When Ralph Waldo Emerson remarked that "there is no history, only biography," he was implying that our annals are really only accounts. Like so much else, history is a construction, a ledger of what we have decided to believe.
It is agendas, not events, that determine what we chronicle. For example, consider the current fracas about the textbook corrected by the Japanese Society for History Textbook Reform, the one that was recently approved by the Ministry of Education, Culture, Sports, Science and Technology.
Here the workings of an agenda are fairly obvious. The members of the textbook-reform group are considered to hold strongly nationalistic views, and 137 revisions were made in a 337-page book. The claims were that the textbook was biased in that it was marked by self-condemnation. Critics say that it distorts history and attempts to justify Japan's wartime atrocities.
Kanji Nishio, head of the society, claims that he and his colleagues have created a "a textbook that will be able to contribute to world peace and prosperity." In contrast, some historians and civil groups have denounced their work as resulting in "the worst textbook in the postwar era." The Asahi Shimbun said that "the issue boils down to how Japan tackles history. . . . the nation needs to come up with a public policy to face up to and overcome its past mistakes. . ."
With everyone waving his or her own agenda, a unified theory of Japanese history seems unlikely. Let us see how the various parties have treated a single subject -- say, the 1937 Nanjing Massacre.
The draft of the textbook said: "The Tokyo Tribunal recognized that the Imperial Japanese Army killed more than 200,000 Chinese people . . . but there are many doubts about the incident." The amendment says: "The Tokyo Tribunal recognized that the Imperial Japanese Army killed a large number of Chinese. . . . meanwhile there are documents indicating doubts about the actual . . . incident."
Let us now see how the incident is treated by another Japanese source (the book under review today), one that has no visible political agenda. "The Japanese Army committed a cruel massacre in Nanjing, killing several hundred thousand Chinese soldiers and citizens." Note the difference. There is an emphasis upon those killed. They are soldiers and citizens and not just "Chinese." Note the condemning adjective "cruel." Note, too, the lack of qualifiers that would seek to prove that the massacre was much smaller, or that it did not occur at all.
So, we have here three versions of the event. The textbook draft is concerned to mitigate and the revision to mitigate even further. The role played by the Imperial Japanese Army becomes even more opaque in that both of these accounts quote only the Tokyo Tribunal, which of course had its own agenda.

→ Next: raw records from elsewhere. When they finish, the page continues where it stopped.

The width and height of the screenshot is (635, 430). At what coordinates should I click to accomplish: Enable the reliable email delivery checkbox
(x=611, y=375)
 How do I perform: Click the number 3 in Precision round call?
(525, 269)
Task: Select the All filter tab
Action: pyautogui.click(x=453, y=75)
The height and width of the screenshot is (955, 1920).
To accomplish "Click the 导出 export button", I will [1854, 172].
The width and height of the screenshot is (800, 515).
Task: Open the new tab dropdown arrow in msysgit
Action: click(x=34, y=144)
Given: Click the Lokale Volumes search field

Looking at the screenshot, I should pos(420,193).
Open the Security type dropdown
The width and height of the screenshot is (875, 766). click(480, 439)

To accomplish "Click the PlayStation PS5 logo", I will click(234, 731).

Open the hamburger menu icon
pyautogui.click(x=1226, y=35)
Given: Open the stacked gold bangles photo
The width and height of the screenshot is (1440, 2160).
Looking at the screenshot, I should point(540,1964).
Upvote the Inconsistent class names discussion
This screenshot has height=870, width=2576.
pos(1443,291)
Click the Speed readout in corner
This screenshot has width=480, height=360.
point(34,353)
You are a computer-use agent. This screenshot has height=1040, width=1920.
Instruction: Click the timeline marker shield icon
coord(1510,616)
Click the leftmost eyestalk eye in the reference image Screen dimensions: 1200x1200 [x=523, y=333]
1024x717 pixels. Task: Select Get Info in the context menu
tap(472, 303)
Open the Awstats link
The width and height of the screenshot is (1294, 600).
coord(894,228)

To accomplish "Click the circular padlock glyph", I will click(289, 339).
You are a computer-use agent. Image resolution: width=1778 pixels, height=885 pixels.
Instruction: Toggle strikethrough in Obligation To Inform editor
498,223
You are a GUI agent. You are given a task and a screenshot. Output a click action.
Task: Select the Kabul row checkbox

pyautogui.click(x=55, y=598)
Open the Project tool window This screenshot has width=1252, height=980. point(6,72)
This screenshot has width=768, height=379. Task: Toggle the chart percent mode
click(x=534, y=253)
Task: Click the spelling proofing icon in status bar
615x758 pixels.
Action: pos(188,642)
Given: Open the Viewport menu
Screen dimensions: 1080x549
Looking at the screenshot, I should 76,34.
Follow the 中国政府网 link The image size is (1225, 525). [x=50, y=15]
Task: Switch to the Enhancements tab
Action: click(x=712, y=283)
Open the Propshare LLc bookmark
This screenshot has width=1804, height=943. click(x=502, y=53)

The third version, that of this new ICG Muse history, is not intended to be used as a textbook; it is in English, not Japanese; and it is nongovernmental and hence more independent. Further, though the supervisor is American (he is there for the grammar), the texts themselves are by Japanese.
Of the three, this version is, I think, the one to believe. At the same time, however, one must remember that any history presupposes choice and this choice is based on predilection.
What Muse gives us is a liberal and pragmatic political and economic history -- one that reflects rational postwar opinion. The role of the Showa Emperor in the war is touched upon ("The extent of Emperor Hirohito's involvement in making the final decision to invade China and wage war against the Allied nations remains a mystery." ) The Occupation's change of direction that so influenced postwar Japan is talked about. (The essential challenge for Japan was to convince the Occupation authorities that Japan was "a country that rejects the use of war as an instrument of national policy." On the other hand these authorities saw "communism as a potential threat . . . and strongly favored keeping Japan at the strategic forefront.")
The attitude regarding earlier history is equally middle-of-the-road liberal. While stopping short of identifying the Jomon people as Ainu and the Yayoi folks as Korean (a more radical historical stance), the Muse authors are open and fair in their assessments of Chinese and Korean influence. While chronicling the destructive excesses of such warlords as Oda Nobunaga, Hideyoshi and Tokugawa Ieyasu, these are seen as nonetheless constructive in that they somehow or other unified the country.
The agenda is there, but it is one we all more or less share. We agree, for example, that unification is a good thing -- though we have some examples suggesting that it is not. But such prejudice is common and allows for accepted opinion and useful generality.
This is something this book finds useful since it must cover roughly 2,000 years in only 80 pages. Consequently, the prospect it provides is a very high bird's-eye view: Many details are lost, only the large masses shown. As such, it does a good job of indicating just what the authors think these masses are. There remain, however, many unchosen possibilities.
That is just as Oscar Wilde implied there must be when he wrote, "The one duty we owe to history is to rewrite it."